Les révélations de Camille Kouchner dans son livre « La Familia Grande » ont eu pour conséquence la démission précipitée de Frédéric Mion, directeur de Sciences Po Paris. Ce qui a déclenché une réaction en chaîne et sans lien à l’origine : des étudiants et anciens élèves ayant décidé de prendre la parole sur les réseaux sociaux. Sciences Po brûle-t-il ? Par le biais du hashtag #SciencesPorcs, ils/elles ont ainsi été nombreux (ses) à dénoncer les violences sexistes et sexuelles dont ils/elles auraient été victimes à Sciences-Po Paris ainsi que dans les différentes antennes implantées dans les métropoles régionales.

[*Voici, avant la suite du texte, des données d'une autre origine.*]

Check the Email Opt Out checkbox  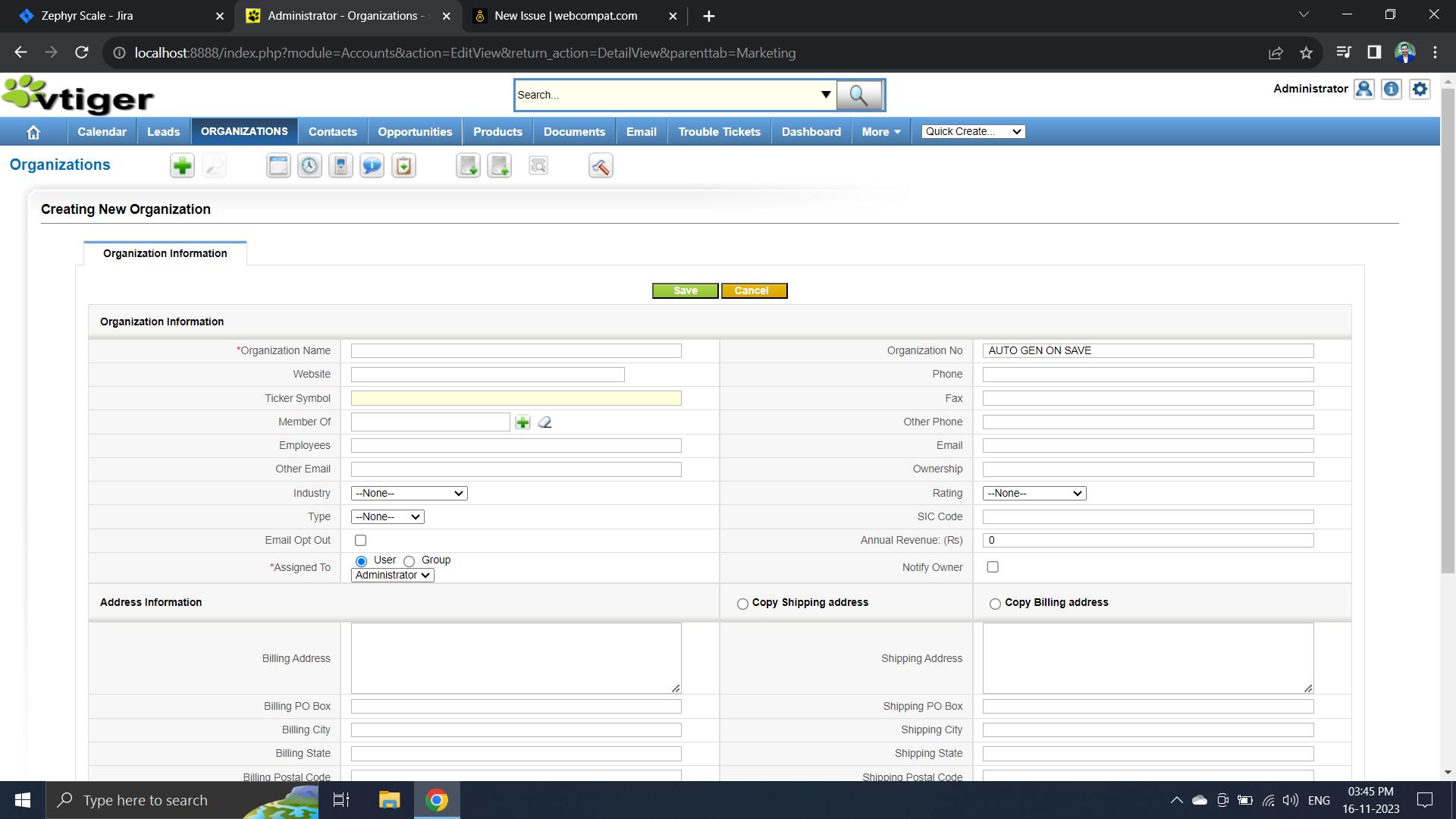click(x=360, y=541)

Ces univers de jeunes privilégiés et d’esprits élitistes – où se coopter de génération en génération entre gens bien nés et animés d’une pensée formatée est la règle – ont fait et font encore le bonheur des plus hautes sphères de la gouvernance française. Or, ces consortiums du savoir sont devenus des brasiers quasi insurrectionnels, menaçant d’incendie les autres chaînes de production de futurs ministres, conseillers, experts, administrateurs de banque ou hauts-fonctionnaires.

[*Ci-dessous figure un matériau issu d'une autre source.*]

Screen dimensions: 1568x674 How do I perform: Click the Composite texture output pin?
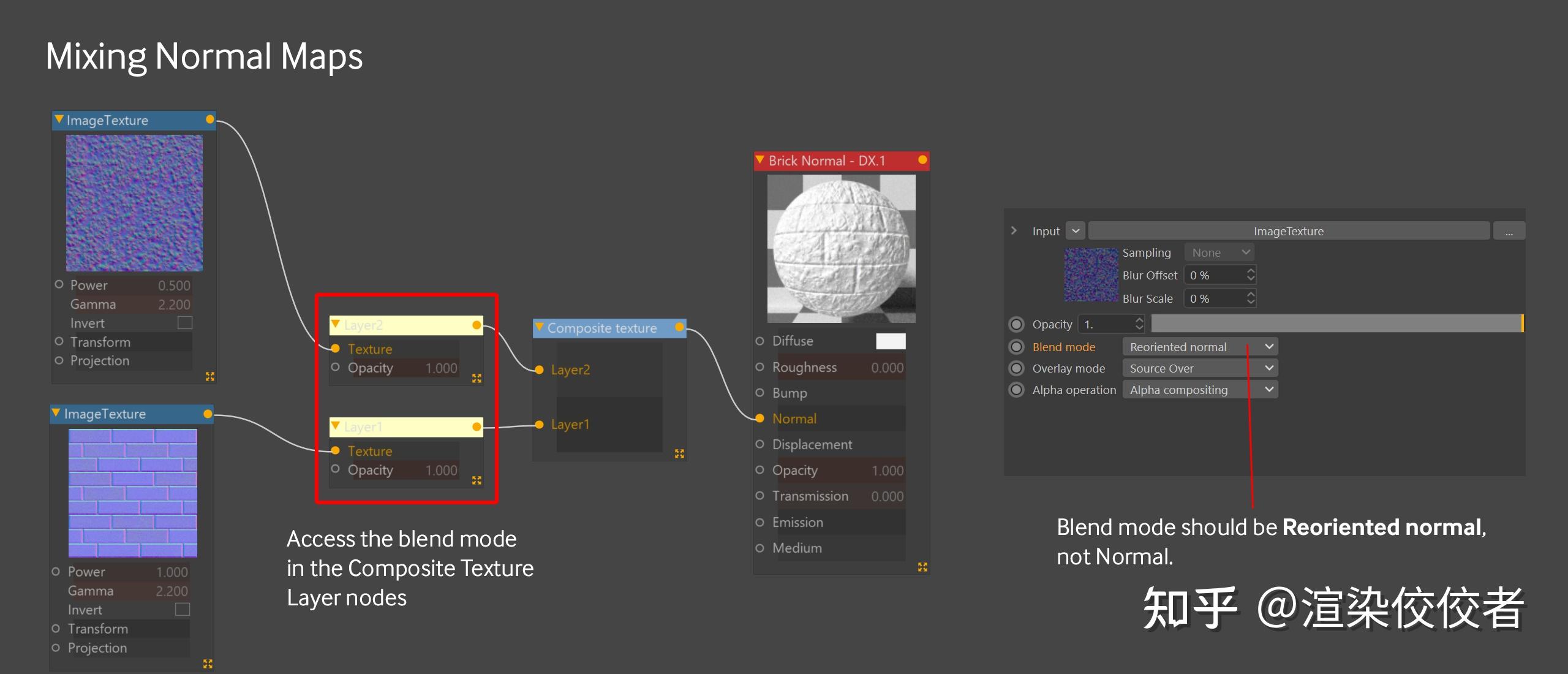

Avec opportunité, Alexandre Kouchner – et non un quelconque Kevin Macheprot né à Sarcelles ! – enseignant à Sciences Po,  fils de Bernard Kouchner et de Christine Ockrent, expliquait récemment à la radio que cette « culture globale sexiste ne se cantonnait pas seulement aux Institut d’études politiques (…) Il y a un fond extrêmement violent dans notre société » ajoutait-il. On appréciera le fait que cet illustre rejeton de la dynastie Kouchner/Ockrent ait mis autant de temps à prendre la mesure du climat dégradant qui prévaut dans les bizutages ou lors des sauteries de Sciences-Po and co (1). Bien évidemment, il serait souhaitable que de tels comportements fassent l’objet d’une procédure judiciaire, plutôt que de relever de l’empirisme des hashtag #SciencesPorcs ou des #MeToohashtag qui confinent trop souvent à un despotisme inadmissible, voire à une dictature des mœurs nauséabonde. D’ailleurs, à bien réfléchir, il n’y a pas loin entre un intégrisme musulman qui voile les femmes afin de les garantir de tout regard impur (?) et ces hashtags qui déboulent tels des volcans en éruption au point d’étouffer – oui, je sais j’exagère en écrivant ce brûlot- tout don de penser par soi-même ainsi que cette spécificité française qu’est l’esprit gaulois. Ave Caesar, ceux qui veulent vivre te saluent.

Marie-France Poirier

  1. La plupart de ses grandes écoles ont été fondées par Napoléon pour briser la noblesse de cape et d’épée qui, sous l’Ancien Régime, accaparait de tous les rouages d’Etat – au seul mérite d’avoir du sang bleu dans les veines. On notera les similitudes d’un royal passé avec notre époque: en 2021, il convient d’affirmer que l’ENA, Sciences-Po et tutti quanti produisent rarement de grands chefs d’Etat ou des ministres compétents. Cette dégradation date de la fin des septennats de Georges Pompidou ainsi que de Giscard d’Estaing … Emmanuel Macron voulait supprimer ces bastions, où il serait salutaire d’appliquer les principes de … l’apprentissage en alternance – histoire de tâter de la « vraie vie ». Le Président a renoncé à son intention première et paraît devoir faire perdurer un système devenu obsolète et parasitaire.